Background: Invasion and metastasis are two important hallmarks of malignant tumors caused by complex genetic and epigenetic alterations. The present study investigated the contribution of aberrant methylation profiles of cancer related genes, APC, BIN1, BMP6, BRCA1, CST6, ESR-b, GSTP1, P14 (ARF), P16 (CDKN2A), P21 (CDKN1A), PTEN, and TIMP3, in the matched axillary lymph node metastasis in comparison to the primary tumor tissue and the adjacent normal tissue from the same breast cancer patients to identify the potential of candidate genes methylation as metastatic markers.

Methods: The quantitative methylation analysis was performed using the SEQUENOM's EpiTYPER™ assay which relies on matrix-assisted laser desorption/ionization time-of-flight mass spectrometry (MALDI-TOF MS).

Results: The quantitative DNA methylation analysis of the candidate genes showed higher methylation proportion in the primary tumor tissue than that of the matched normal tissue and the differences were significant for the APC, BIN1, BMP6, BRCA1, CST6, ESR-b, P16, PTEN and TIMP3 promoter regions (P<0.05). Among those candidate methylated genes, APC, BMP6, BRCA1 and P16 displayed higher methylation proportion in the matched lymph node metastasis than that found in the normal tissue (P<0.05). The pathway analysis revealed that BMP6, BRCA1 and P16 have a role in prevention of neoplasm metastasis.
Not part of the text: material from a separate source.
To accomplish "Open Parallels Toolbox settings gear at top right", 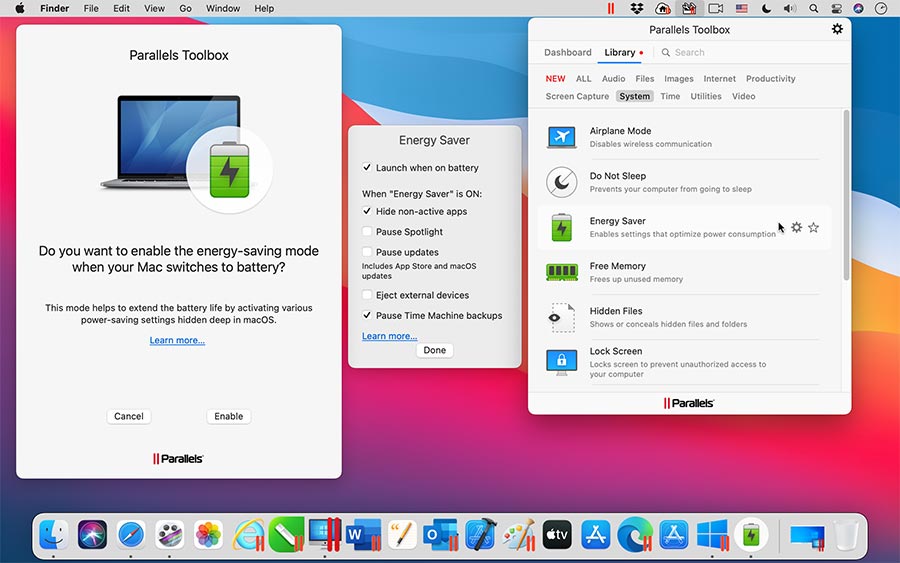I will pyautogui.click(x=837, y=29).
Conclusions: The results of the present study showed methylation heterogeneity between primary tumors and metastatic lesion. The contribution of aberrant methylation alterations of BMP6, BRCA1 and P16 genes in lymph node metastasis might provide a further clue to establish useful biomarkers for screening metastasis.

Figure 1

Hematotoxylin and eosin staining (H&E) and immunohistochemical staining for estrogen receptor (ER), progesterone receptor (PR) and HER2/neu proteins (400X).(a) Ductal carcinoma. (b) Lobular carcinoma.

Figure 2

a) Double dendrogram presents the methylation profiles of the twelve candidate genes in tumor tissue, matched normal tissue and lymph nodes metastasis (Red clusters indicate 0% methylated, yellow clusters indicate 100% methylated, color gradient between red and yellow indicates methylation ranging from 0-100).b) Comparison between quantitative analysis (0%-100%) of methylation for the candidate genes in the studied cohort (* significant correlation; Mann-Whitney U Test).

Figure 3

Pathway analysis of the hypermethylated genes in lymph node metastasis including their biological processes and association to breast carcinogenesis and neoplasm metastasis.